● OBJECTIVE: Format every row below as a JSON list of strings, with one string per line and blank lines skipped. Omit the pictures.

(Stored data)
>> Start
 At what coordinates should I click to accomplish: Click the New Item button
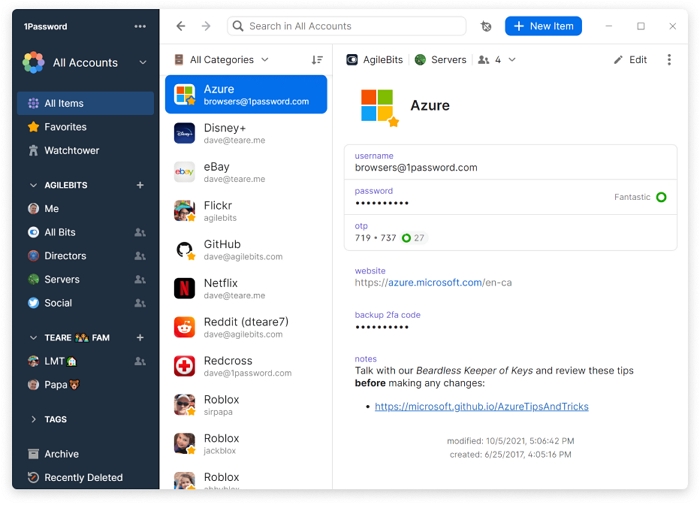[x=543, y=26]
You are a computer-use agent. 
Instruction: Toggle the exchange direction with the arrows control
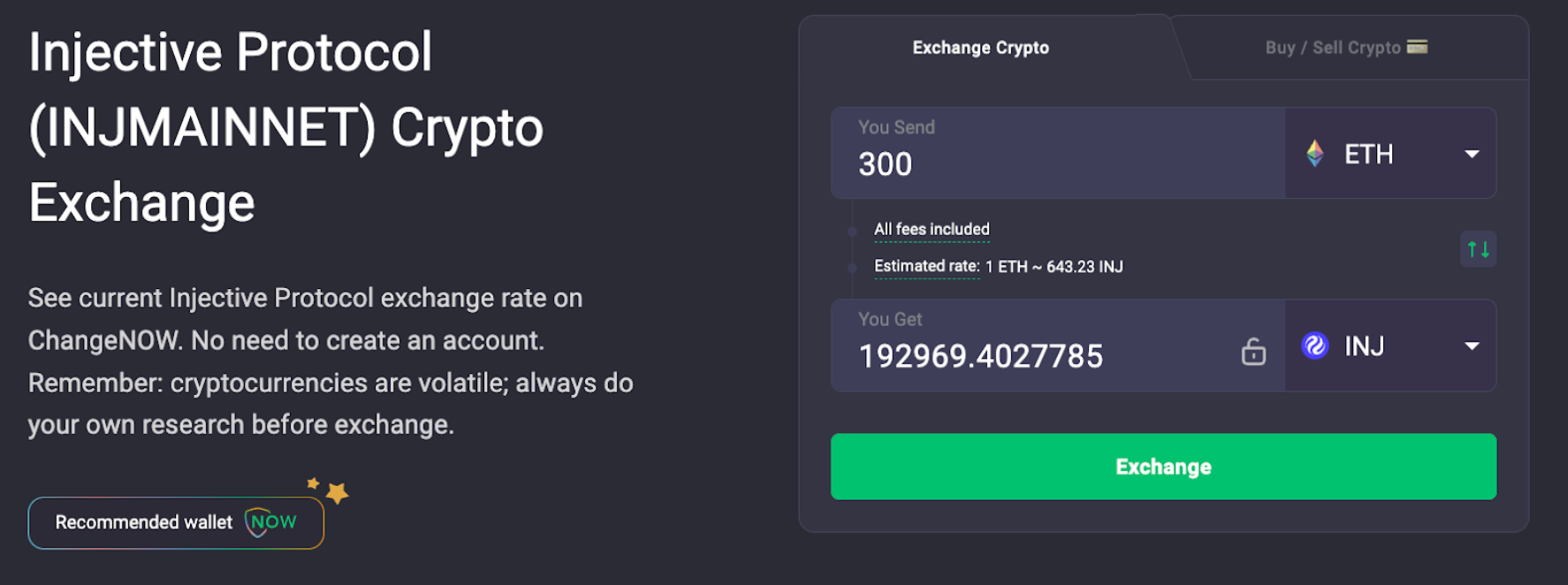1477,249
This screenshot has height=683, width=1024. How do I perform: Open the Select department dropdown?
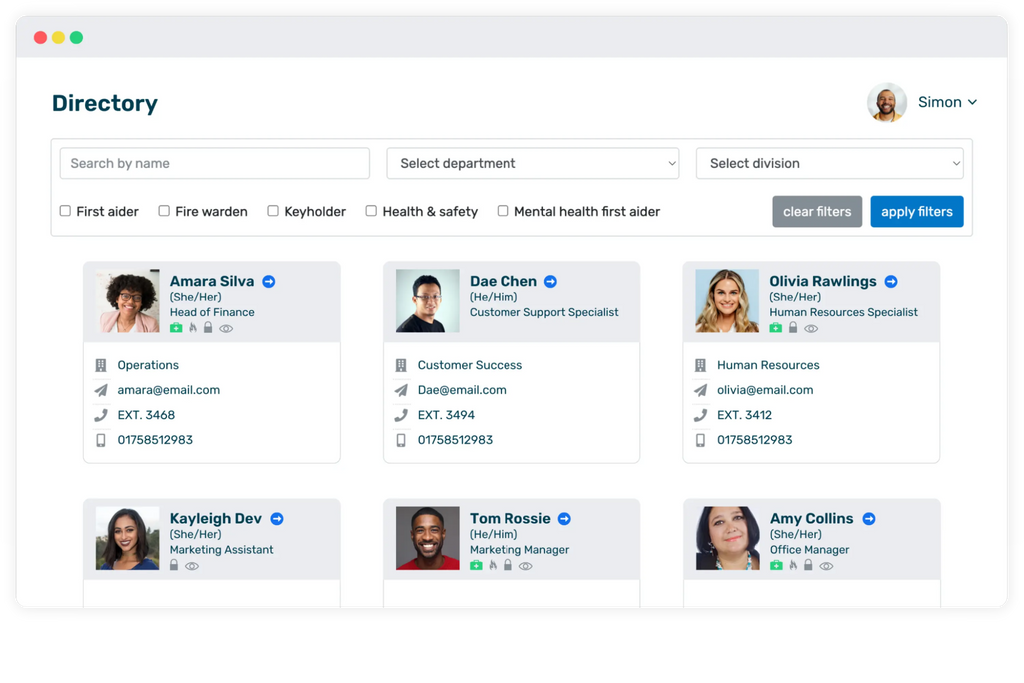tap(532, 163)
>> End
● FINAL RESULT:
[
  " At what coordinates should I click to accomplish: Click the New Item button",
  "[x=543, y=26]",
  "You are a computer-use agent. ",
  "Instruction: Toggle the exchange direction with the arrows control",
  "1477,249",
  "This screenshot has height=683, width=1024. How do I perform: Open the Select department dropdown?",
  "tap(532, 163)"
]